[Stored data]
——
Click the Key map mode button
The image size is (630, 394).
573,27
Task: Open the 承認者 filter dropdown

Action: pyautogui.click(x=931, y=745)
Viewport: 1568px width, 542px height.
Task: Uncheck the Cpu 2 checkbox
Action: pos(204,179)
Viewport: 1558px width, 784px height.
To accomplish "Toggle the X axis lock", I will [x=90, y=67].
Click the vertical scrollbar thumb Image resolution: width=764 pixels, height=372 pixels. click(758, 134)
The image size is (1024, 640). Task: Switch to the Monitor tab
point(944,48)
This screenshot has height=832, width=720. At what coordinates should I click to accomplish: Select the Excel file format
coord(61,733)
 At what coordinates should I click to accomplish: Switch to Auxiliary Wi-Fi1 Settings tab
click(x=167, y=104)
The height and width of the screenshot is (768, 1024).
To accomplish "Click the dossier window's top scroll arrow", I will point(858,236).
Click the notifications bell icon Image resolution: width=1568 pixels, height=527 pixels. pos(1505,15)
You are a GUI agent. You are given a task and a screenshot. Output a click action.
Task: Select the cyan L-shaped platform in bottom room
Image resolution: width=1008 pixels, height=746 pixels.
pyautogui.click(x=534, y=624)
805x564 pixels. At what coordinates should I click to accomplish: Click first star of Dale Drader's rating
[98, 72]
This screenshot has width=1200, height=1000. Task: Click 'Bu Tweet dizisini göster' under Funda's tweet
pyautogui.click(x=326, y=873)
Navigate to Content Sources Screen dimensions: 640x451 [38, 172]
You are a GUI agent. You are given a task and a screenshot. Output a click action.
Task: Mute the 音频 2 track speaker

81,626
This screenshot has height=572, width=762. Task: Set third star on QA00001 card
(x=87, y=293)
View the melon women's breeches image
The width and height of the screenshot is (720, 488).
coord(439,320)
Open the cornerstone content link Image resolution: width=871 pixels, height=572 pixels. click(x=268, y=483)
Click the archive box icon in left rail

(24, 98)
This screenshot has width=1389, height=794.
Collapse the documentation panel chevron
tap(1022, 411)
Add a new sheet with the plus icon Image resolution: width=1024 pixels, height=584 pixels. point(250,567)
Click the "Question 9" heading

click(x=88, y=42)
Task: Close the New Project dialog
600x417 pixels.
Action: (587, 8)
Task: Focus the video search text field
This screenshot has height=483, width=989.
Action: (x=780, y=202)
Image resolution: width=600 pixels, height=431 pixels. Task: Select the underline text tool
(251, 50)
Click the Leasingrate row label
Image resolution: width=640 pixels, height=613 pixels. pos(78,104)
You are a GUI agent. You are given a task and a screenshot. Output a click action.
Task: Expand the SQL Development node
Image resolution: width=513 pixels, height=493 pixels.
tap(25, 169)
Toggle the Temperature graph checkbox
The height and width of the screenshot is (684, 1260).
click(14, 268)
——
[What is being asked]:
Reproduce each line of the data containing the word "will".

[Answer for this exercise]:
To accomplish "Toggle the X axis lock", I will [x=90, y=67].
To accomplish "Click the dossier window's top scroll arrow", I will point(858,236).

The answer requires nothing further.